Profiling of phytochemicals in Adenophora triphylla using LC-Q-TOF/MS-based untargeted metabolomics†
Abstract
Adenophora triphylla has been widely used in traditional oriental medicine and can be used in the functional food industry because of its health-beneficial properties. However, although previous studies have focused on specific bioactive compounds, such as saponins and flavonoids, a comprehensive understanding of the overall chemical composition of A. triphylla root and its processed extracts remains limited. To address this gap, this study applied a non-targeted metabolomics approach using LC-Q-TOF-MS to compare the metabolite profiles of A. triphylla root (AR) and its hydrothermal extract (ARE). A total of 23 and 15 compounds were tentatively identified from AR in negative and positive ion modes, while 19 and 9 compounds were detected from ARE, respectively.
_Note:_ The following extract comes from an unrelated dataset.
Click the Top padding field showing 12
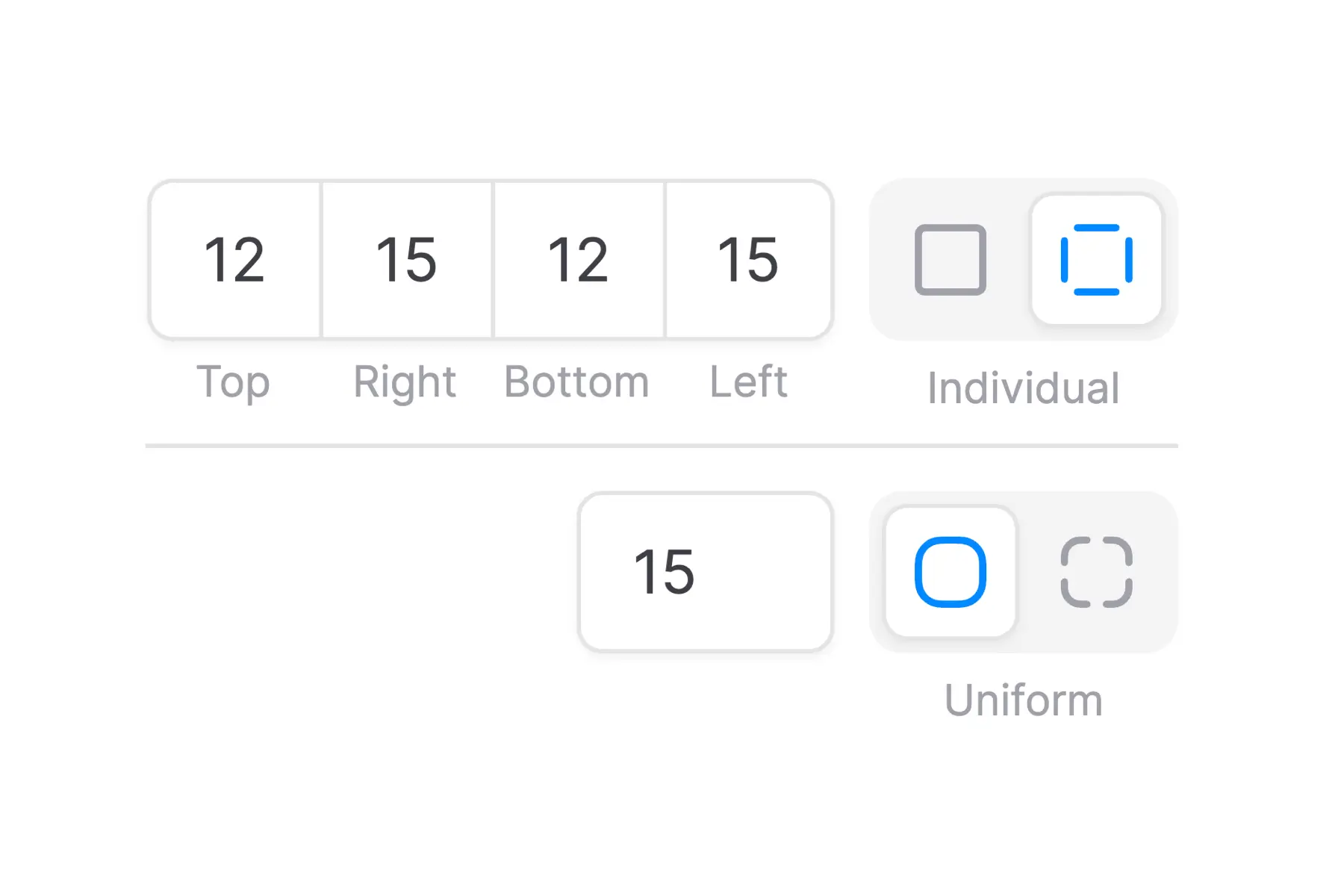 [x=234, y=260]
Although the classes of compounds were largely similar, the results of multivariate analyses, such as principal component analysis (PCA), partial least-squares discriminant analysis (PLS-DA), and orthogonal partial least-squares discriminant analysis (OPLS-DA), revealed distinct metabolic patterns between AR and ARE. PCA accounted for more than 95% of the total variance, and the R2Y and Q2 values of PLS-DA and OPLS-DA exceeded 0.9, clearly distinguishing AR from ARE. Thirty-two compounds were identified as differential metabolites with variable importance in projection scores of 1 or higher, and 21 compounds were identified in AR and ARE. This study provides novel insights into how hydrothermal extraction affects the overall metabolite composition of A. triphylla, supporting its potential application in the development of functional food ingredients.